Metallic vanadium was first produced in 1867 by Henry Enfield Roscoe by reducing vanadium (II) chloride with hydrogen. 99,7% pure vanadium was first obtained in 1925 by John Wesley Marden and Malcolm Rich by reducing vanadium (V) oxide with calcium.

Vanadium was first used in 1903 when the first vanadium-containing steel was produced in England. The element's increased use in the steel industry began in 1905 when Henry Ford began using vanadium steels in the construction of automobiles.

occurrence 

Vanadium is a common element on earth, its share in the continental crust is about 120 ppm. Zirconium, chlorine and chromium have a similar abundance of elements. The element does not occur naturally, but only bound in various minerals. Despite the abundance of vanadium, deposits with high concentrations of the element are rare, and many vanadium minerals are not common. Compared to the earth's crust, the content in seawater is significantly lower, it is around 1,3 μg / l.

The most important vanadium minerals include above all vanadates such as vanadinite [Pb5(VO4)3Cl], Descloizit Pb (Zn, Cu) [OH | VO4] and carnotite [K2(UO2)2(VO4)2· 3H2O], as well as the vanadium sulfide Patronit VS4. Most of the vanadium is found in traces in other minerals, especially iron ores such as magnetite. The vanadium content of titanium magnetite ores is usually between 0,3 and 0,8%, but can reach up to 1,7% in some South African ores.

Animals and plants contain vanadium, so humans contain about 0,3 mg / kg of the element. This is mostly located in cell nuclei or mitochondria. Some living things, especially some species of sea squirt and the fly agaric, are able to enrich vanadium. In sea squirts the vanadium content is up to 107 sometimes as big as in the surrounding seawater. Due to the vanadium content of living beings, coal and crude oil that arise from them also contain vanadium. The content is up to 0,1%. Particularly high levels of vanadium are found in petroleum from Venezuela and Canada.

Vanadium, V, atomic number 23

Promotion of vanadium ore

In 2006 a total of 55.700 tons of vanadium ore were mined (calculated as vanadium metal). The most important producing countries are South Africa, China and Russia. Vanadium is not a scarce raw material, there are known reserves of 63 million tons.

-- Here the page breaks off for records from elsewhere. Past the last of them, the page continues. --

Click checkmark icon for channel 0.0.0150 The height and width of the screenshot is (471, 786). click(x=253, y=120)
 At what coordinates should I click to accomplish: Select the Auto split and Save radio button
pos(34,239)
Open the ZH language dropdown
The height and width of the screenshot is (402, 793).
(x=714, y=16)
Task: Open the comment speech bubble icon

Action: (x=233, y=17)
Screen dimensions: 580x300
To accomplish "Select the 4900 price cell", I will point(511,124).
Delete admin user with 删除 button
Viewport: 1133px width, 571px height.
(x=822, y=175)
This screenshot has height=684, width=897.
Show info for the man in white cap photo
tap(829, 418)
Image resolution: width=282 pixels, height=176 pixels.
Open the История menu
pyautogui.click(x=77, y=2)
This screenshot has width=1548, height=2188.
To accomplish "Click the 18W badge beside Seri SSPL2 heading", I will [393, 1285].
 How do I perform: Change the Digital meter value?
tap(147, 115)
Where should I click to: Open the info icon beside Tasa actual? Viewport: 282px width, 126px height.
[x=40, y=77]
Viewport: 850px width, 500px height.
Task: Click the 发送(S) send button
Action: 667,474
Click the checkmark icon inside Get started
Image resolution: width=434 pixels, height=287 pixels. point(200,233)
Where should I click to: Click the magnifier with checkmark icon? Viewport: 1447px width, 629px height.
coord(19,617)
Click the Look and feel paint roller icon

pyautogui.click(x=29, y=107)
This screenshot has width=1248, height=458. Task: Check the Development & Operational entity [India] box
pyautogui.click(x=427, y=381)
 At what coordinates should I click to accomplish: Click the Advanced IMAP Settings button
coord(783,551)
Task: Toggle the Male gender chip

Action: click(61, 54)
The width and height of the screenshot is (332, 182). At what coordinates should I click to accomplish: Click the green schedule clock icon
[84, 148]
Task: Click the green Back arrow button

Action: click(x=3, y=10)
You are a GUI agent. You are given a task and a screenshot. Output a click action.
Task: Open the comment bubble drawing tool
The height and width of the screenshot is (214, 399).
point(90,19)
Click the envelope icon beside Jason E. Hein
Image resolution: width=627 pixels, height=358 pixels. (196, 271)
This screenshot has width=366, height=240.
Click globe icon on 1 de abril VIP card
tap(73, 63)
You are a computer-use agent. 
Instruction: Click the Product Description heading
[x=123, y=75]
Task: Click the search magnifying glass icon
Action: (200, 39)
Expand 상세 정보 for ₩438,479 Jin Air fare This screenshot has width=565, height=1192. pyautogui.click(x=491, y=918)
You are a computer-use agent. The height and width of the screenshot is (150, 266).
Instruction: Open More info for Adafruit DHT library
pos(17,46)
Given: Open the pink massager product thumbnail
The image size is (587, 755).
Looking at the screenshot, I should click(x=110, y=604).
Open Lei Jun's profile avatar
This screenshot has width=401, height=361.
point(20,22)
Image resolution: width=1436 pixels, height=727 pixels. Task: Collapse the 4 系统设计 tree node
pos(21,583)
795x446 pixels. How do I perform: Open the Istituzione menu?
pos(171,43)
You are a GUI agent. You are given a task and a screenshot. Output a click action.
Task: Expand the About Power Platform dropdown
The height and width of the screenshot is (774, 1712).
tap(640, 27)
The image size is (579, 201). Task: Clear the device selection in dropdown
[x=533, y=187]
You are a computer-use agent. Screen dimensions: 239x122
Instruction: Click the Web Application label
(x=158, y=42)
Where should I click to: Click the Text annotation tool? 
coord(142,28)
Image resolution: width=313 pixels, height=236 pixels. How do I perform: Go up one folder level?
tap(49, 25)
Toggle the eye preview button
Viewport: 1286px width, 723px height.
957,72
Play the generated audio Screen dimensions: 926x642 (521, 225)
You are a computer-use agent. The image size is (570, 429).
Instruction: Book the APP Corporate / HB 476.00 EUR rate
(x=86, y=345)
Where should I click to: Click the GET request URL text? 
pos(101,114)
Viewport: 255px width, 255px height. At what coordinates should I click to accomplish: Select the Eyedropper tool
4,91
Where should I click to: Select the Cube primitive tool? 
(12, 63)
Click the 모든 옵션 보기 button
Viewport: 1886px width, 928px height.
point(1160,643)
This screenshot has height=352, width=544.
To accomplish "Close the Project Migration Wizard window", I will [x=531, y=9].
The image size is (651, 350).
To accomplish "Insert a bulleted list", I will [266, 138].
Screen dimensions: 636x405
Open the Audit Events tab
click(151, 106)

Extraction and presentation 

Vanadium is represented in several steps. First of all, vanadium (V) oxide must be obtained from various starting materials. This can then be reduced to elementary metal and cleaned if necessary.

Possible starting materials from which vanadium can be extracted are vanadium ores such as carnotite or patronite, vanadium-containing titanium-magnetite ores and petroleum. Vanadium ores were important for production in the past, but no longer play an important role and have mainly been replaced by titanium-magnetite ores.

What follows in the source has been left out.